-- Begin Records provided --
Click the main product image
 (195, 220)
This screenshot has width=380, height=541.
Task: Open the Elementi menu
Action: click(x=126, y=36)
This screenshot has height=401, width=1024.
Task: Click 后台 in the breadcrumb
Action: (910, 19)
-- End Records provided --
### The problem
Copy out every line of the records above without changing anything.

### Result of this task
Click the main product image
 (195, 220)
This screenshot has width=380, height=541.
Task: Open the Elementi menu
Action: click(x=126, y=36)
This screenshot has height=401, width=1024.
Task: Click 后台 in the breadcrumb
Action: (910, 19)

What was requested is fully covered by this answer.